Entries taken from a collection
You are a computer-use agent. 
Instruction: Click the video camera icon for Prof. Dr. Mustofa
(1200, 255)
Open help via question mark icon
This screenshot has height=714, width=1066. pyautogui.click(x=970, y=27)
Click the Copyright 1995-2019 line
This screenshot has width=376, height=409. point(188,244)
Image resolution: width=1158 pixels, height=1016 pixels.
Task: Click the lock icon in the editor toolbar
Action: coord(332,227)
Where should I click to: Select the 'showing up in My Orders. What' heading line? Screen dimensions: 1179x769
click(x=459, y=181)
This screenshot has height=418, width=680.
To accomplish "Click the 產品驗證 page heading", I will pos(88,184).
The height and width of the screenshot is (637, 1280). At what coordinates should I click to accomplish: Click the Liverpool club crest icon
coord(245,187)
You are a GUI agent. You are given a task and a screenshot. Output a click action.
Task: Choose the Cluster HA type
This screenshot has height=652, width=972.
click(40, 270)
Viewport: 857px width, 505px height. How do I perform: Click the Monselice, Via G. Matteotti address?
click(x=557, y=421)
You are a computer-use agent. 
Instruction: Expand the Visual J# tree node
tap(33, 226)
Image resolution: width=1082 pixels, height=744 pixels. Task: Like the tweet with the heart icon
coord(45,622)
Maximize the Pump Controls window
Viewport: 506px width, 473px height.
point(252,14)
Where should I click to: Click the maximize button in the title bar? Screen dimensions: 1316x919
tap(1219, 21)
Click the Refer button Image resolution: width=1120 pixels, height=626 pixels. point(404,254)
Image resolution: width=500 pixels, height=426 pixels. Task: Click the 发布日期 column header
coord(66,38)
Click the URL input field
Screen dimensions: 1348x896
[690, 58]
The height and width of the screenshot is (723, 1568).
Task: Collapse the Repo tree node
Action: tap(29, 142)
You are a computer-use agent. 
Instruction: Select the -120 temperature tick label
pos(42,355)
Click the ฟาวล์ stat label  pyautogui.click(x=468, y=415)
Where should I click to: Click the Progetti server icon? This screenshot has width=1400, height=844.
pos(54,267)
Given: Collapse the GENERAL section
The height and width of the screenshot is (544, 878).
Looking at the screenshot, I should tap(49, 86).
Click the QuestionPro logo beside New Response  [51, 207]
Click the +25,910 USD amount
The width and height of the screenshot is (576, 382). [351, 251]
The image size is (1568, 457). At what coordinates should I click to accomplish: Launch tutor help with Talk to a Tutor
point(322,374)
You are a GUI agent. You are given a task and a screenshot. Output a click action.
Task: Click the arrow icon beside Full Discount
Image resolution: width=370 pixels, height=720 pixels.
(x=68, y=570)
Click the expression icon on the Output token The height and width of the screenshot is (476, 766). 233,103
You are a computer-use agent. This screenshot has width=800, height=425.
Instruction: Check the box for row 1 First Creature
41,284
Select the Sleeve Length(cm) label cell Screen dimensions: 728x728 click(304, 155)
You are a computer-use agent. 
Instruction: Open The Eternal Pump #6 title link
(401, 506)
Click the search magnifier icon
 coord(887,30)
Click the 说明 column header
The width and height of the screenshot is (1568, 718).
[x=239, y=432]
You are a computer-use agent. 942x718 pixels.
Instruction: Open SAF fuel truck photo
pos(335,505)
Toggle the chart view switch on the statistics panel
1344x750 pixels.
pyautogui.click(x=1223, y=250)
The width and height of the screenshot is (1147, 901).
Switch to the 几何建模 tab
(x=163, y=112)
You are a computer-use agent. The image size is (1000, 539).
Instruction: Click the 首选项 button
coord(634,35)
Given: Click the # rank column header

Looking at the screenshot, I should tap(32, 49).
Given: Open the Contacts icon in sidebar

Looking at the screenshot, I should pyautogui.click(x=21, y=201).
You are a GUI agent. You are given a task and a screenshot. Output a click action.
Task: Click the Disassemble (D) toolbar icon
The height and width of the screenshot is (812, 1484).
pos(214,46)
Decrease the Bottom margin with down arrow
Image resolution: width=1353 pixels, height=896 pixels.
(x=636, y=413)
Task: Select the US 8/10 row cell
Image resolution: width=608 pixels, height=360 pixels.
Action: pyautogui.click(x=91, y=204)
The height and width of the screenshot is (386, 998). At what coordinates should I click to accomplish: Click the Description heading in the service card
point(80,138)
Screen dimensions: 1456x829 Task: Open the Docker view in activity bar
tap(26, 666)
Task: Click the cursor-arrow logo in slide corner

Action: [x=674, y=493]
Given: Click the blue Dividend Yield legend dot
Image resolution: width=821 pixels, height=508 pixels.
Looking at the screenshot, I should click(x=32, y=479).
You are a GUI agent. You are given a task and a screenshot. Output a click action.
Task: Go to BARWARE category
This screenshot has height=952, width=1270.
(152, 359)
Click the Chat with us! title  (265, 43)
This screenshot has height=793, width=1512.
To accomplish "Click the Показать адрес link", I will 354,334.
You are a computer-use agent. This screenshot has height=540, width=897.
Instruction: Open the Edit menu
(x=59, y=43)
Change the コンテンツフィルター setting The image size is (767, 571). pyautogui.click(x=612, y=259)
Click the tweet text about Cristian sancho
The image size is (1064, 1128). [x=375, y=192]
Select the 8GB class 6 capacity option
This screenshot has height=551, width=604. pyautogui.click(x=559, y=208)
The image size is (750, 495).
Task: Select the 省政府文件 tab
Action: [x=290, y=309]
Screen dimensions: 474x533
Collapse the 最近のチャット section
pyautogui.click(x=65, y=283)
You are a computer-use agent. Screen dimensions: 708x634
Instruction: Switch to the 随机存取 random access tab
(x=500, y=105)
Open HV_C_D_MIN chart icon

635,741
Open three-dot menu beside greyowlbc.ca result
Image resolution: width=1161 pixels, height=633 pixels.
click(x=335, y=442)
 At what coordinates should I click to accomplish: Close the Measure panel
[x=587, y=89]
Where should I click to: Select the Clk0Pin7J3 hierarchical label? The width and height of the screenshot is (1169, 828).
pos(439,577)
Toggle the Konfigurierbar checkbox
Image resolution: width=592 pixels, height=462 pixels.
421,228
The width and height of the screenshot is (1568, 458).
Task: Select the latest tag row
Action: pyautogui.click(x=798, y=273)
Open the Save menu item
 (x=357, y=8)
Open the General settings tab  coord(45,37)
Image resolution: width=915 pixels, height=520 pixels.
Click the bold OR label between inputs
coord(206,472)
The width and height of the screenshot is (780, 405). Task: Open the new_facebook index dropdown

• Work task: Copy each entry exactly, leaving every line as it is.

• Solution to this exercise:
You are a computer-use agent. 
Instruction: Click the video camera icon for Prof. Dr. Mustofa
(1200, 255)
Open help via question mark icon
This screenshot has height=714, width=1066. pyautogui.click(x=970, y=27)
Click the Copyright 1995-2019 line
This screenshot has width=376, height=409. point(188,244)
Image resolution: width=1158 pixels, height=1016 pixels.
Task: Click the lock icon in the editor toolbar
Action: coord(332,227)
Where should I click to: Select the 'showing up in My Orders. What' heading line? Screen dimensions: 1179x769
click(x=459, y=181)
This screenshot has height=418, width=680.
To accomplish "Click the 產品驗證 page heading", I will pos(88,184).
The height and width of the screenshot is (637, 1280). At what coordinates should I click to accomplish: Click the Liverpool club crest icon
coord(245,187)
You are a GUI agent. You are given a task and a screenshot. Output a click action.
Task: Choose the Cluster HA type
This screenshot has height=652, width=972.
click(40, 270)
Viewport: 857px width, 505px height. How do I perform: Click the Monselice, Via G. Matteotti address?
click(x=557, y=421)
You are a computer-use agent. 
Instruction: Expand the Visual J# tree node
tap(33, 226)
Image resolution: width=1082 pixels, height=744 pixels. Task: Like the tweet with the heart icon
coord(45,622)
Maximize the Pump Controls window
Viewport: 506px width, 473px height.
point(252,14)
Where should I click to: Click the maximize button in the title bar? Screen dimensions: 1316x919
tap(1219, 21)
Click the Refer button Image resolution: width=1120 pixels, height=626 pixels. point(404,254)
Image resolution: width=500 pixels, height=426 pixels. Task: Click the 发布日期 column header
coord(66,38)
Click the URL input field
Screen dimensions: 1348x896
[690, 58]
The height and width of the screenshot is (723, 1568).
Task: Collapse the Repo tree node
Action: tap(29, 142)
You are a computer-use agent. 
Instruction: Select the -120 temperature tick label
pos(42,355)
Click the ฟาวล์ stat label  pyautogui.click(x=468, y=415)
Where should I click to: Click the Progetti server icon? This screenshot has width=1400, height=844.
pos(54,267)
Given: Collapse the GENERAL section
The height and width of the screenshot is (544, 878).
Looking at the screenshot, I should tap(49, 86).
Click the QuestionPro logo beside New Response  [51, 207]
Click the +25,910 USD amount
The width and height of the screenshot is (576, 382). [351, 251]
The image size is (1568, 457). At what coordinates should I click to accomplish: Launch tutor help with Talk to a Tutor
point(322,374)
You are a GUI agent. You are given a task and a screenshot. Output a click action.
Task: Click the arrow icon beside Full Discount
Image resolution: width=370 pixels, height=720 pixels.
(x=68, y=570)
Click the expression icon on the Output token The height and width of the screenshot is (476, 766). 233,103
You are a computer-use agent. This screenshot has width=800, height=425.
Instruction: Check the box for row 1 First Creature
41,284
Select the Sleeve Length(cm) label cell Screen dimensions: 728x728 click(304, 155)
You are a computer-use agent. 
Instruction: Open The Eternal Pump #6 title link
(401, 506)
Click the search magnifier icon
 coord(887,30)
Click the 说明 column header
The width and height of the screenshot is (1568, 718).
[x=239, y=432]
You are a computer-use agent. 942x718 pixels.
Instruction: Open SAF fuel truck photo
pos(335,505)
Toggle the chart view switch on the statistics panel
1344x750 pixels.
pyautogui.click(x=1223, y=250)
The width and height of the screenshot is (1147, 901).
Switch to the 几何建模 tab
(x=163, y=112)
You are a computer-use agent. The image size is (1000, 539).
Instruction: Click the 首选项 button
coord(634,35)
Given: Click the # rank column header

Looking at the screenshot, I should tap(32, 49).
Given: Open the Contacts icon in sidebar

Looking at the screenshot, I should pyautogui.click(x=21, y=201).
You are a GUI agent. You are given a task and a screenshot. Output a click action.
Task: Click the Disassemble (D) toolbar icon
The height and width of the screenshot is (812, 1484).
pos(214,46)
Decrease the Bottom margin with down arrow
Image resolution: width=1353 pixels, height=896 pixels.
(x=636, y=413)
Task: Select the US 8/10 row cell
Image resolution: width=608 pixels, height=360 pixels.
Action: pyautogui.click(x=91, y=204)
The height and width of the screenshot is (386, 998). At what coordinates should I click to accomplish: Click the Description heading in the service card
point(80,138)
Screen dimensions: 1456x829 Task: Open the Docker view in activity bar
tap(26, 666)
Task: Click the cursor-arrow logo in slide corner

Action: [x=674, y=493]
Given: Click the blue Dividend Yield legend dot
Image resolution: width=821 pixels, height=508 pixels.
Looking at the screenshot, I should click(x=32, y=479).
You are a GUI agent. You are given a task and a screenshot. Output a click action.
Task: Go to BARWARE category
This screenshot has height=952, width=1270.
(152, 359)
Click the Chat with us! title  (265, 43)
This screenshot has height=793, width=1512.
To accomplish "Click the Показать адрес link", I will 354,334.
You are a computer-use agent. This screenshot has height=540, width=897.
Instruction: Open the Edit menu
(x=59, y=43)
Change the コンテンツフィルター setting The image size is (767, 571). pyautogui.click(x=612, y=259)
Click the tweet text about Cristian sancho
The image size is (1064, 1128). [x=375, y=192]
Select the 8GB class 6 capacity option
This screenshot has height=551, width=604. pyautogui.click(x=559, y=208)
The image size is (750, 495).
Task: Select the 省政府文件 tab
Action: [x=290, y=309]
Screen dimensions: 474x533
Collapse the 最近のチャット section
pyautogui.click(x=65, y=283)
You are a computer-use agent. Screen dimensions: 708x634
Instruction: Switch to the 随机存取 random access tab
(x=500, y=105)
Open HV_C_D_MIN chart icon

635,741
Open three-dot menu beside greyowlbc.ca result
Image resolution: width=1161 pixels, height=633 pixels.
click(x=335, y=442)
 At what coordinates should I click to accomplish: Close the Measure panel
[x=587, y=89]
Where should I click to: Select the Clk0Pin7J3 hierarchical label? The width and height of the screenshot is (1169, 828).
pos(439,577)
Toggle the Konfigurierbar checkbox
Image resolution: width=592 pixels, height=462 pixels.
421,228
The width and height of the screenshot is (1568, 458).
Task: Select the latest tag row
Action: pyautogui.click(x=798, y=273)
Open the Save menu item
 (x=357, y=8)
Open the General settings tab  coord(45,37)
Image resolution: width=915 pixels, height=520 pixels.
Click the bold OR label between inputs
coord(206,472)
The width and height of the screenshot is (780, 405). Task: Open the new_facebook index dropdown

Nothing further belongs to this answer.